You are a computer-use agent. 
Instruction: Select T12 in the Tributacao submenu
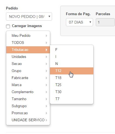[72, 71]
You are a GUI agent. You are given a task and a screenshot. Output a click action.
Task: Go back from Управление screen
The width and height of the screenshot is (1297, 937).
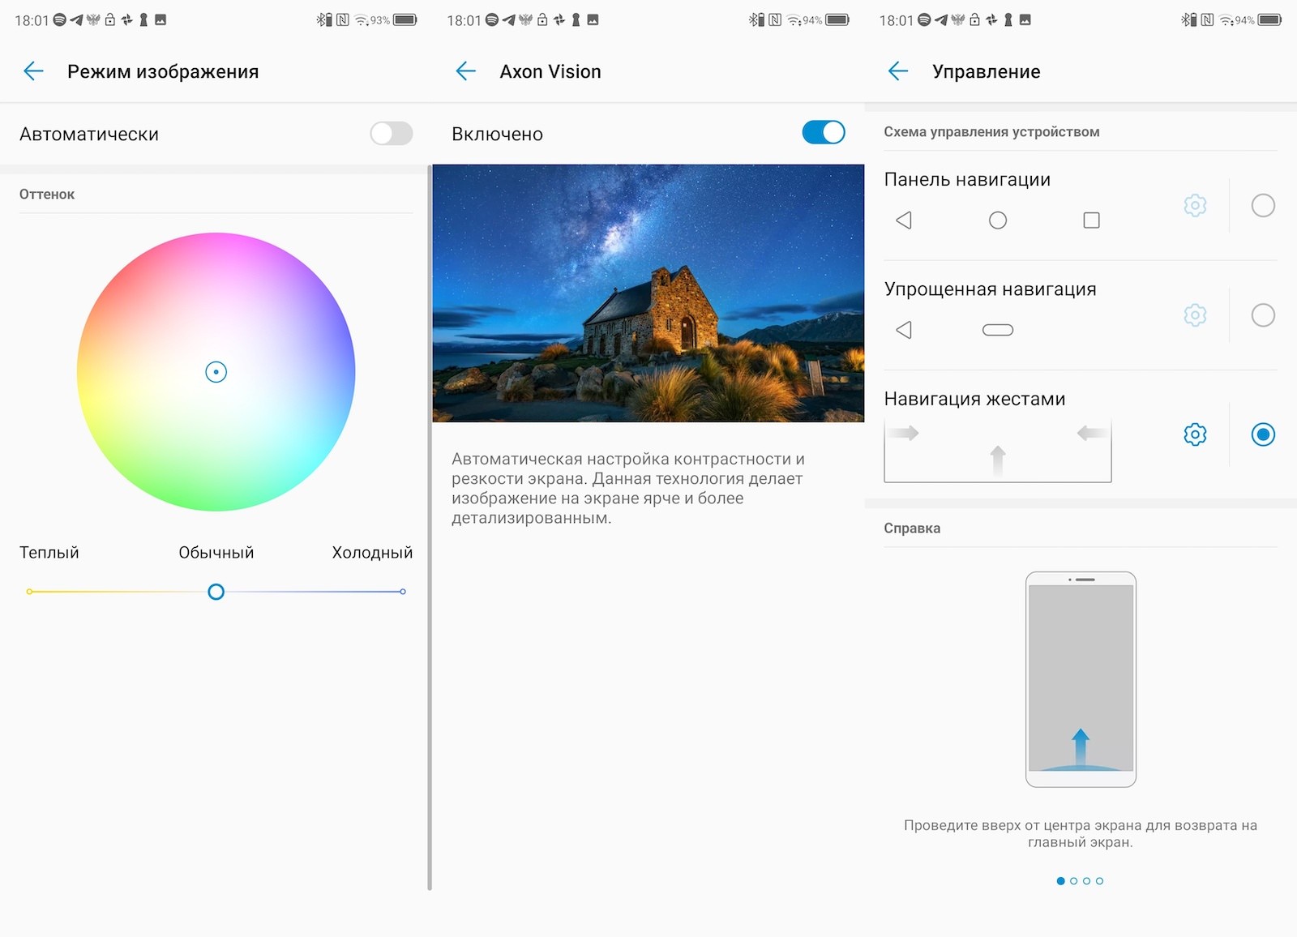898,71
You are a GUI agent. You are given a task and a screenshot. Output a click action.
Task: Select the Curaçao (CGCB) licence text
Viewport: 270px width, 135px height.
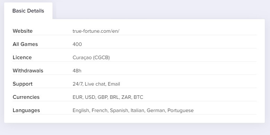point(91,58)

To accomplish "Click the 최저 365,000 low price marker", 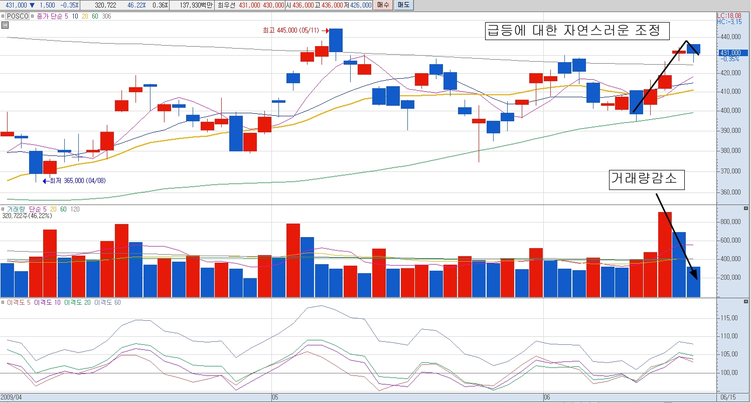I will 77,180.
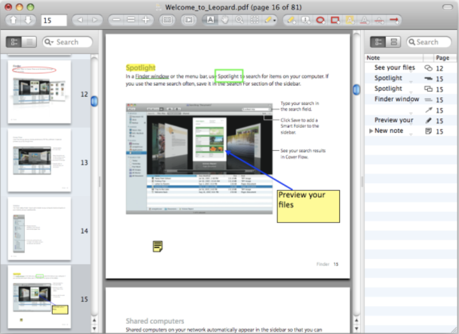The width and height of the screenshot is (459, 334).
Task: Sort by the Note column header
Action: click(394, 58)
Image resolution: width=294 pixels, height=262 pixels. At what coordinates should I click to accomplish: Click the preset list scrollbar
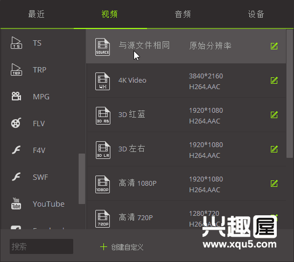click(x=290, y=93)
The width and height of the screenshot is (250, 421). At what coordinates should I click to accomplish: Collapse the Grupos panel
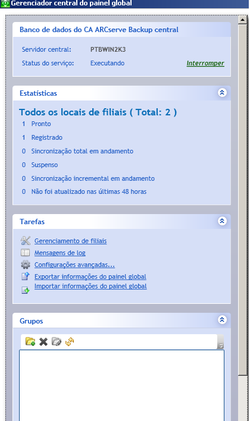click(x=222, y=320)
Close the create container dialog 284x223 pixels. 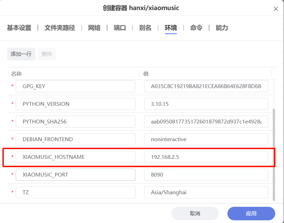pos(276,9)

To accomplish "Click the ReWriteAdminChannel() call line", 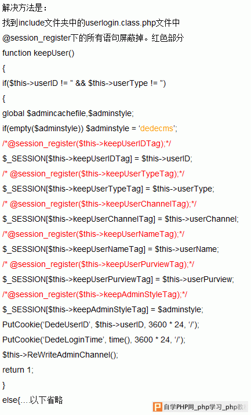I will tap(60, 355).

...

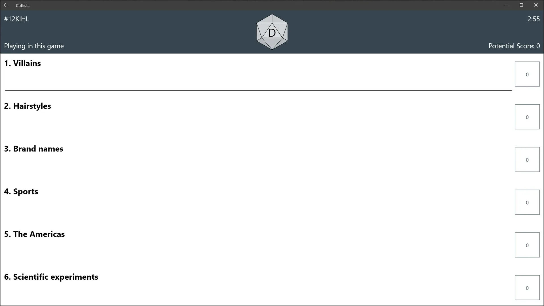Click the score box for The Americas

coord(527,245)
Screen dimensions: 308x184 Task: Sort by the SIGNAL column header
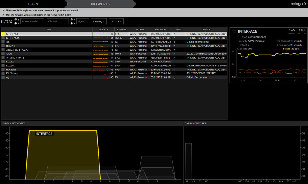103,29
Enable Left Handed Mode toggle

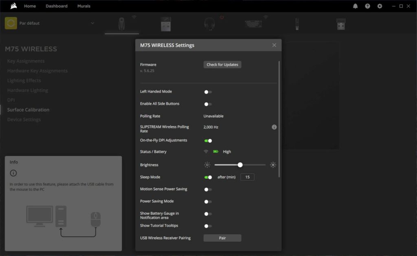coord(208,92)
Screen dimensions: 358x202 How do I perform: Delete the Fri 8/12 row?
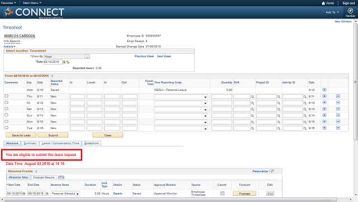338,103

:: WORK TASK ::
Your copy should hold only the lines above from the one containing "Instruction: Select T12" through the one containing "Task: Select the Curaçao (CGCB) licence text", exactly as written and free of pictures.

:: EXERCISE SOLUTION ::
Instruction: Select T12 in the Tributacao submenu
[72, 71]
You are a GUI agent. You are given a task and a screenshot. Output a click action.
Task: Go back from Управление screen
The width and height of the screenshot is (1297, 937).
898,71
You are a GUI agent. You are given a task and a screenshot. Output a click action.
Task: Select the Curaçao (CGCB) licence text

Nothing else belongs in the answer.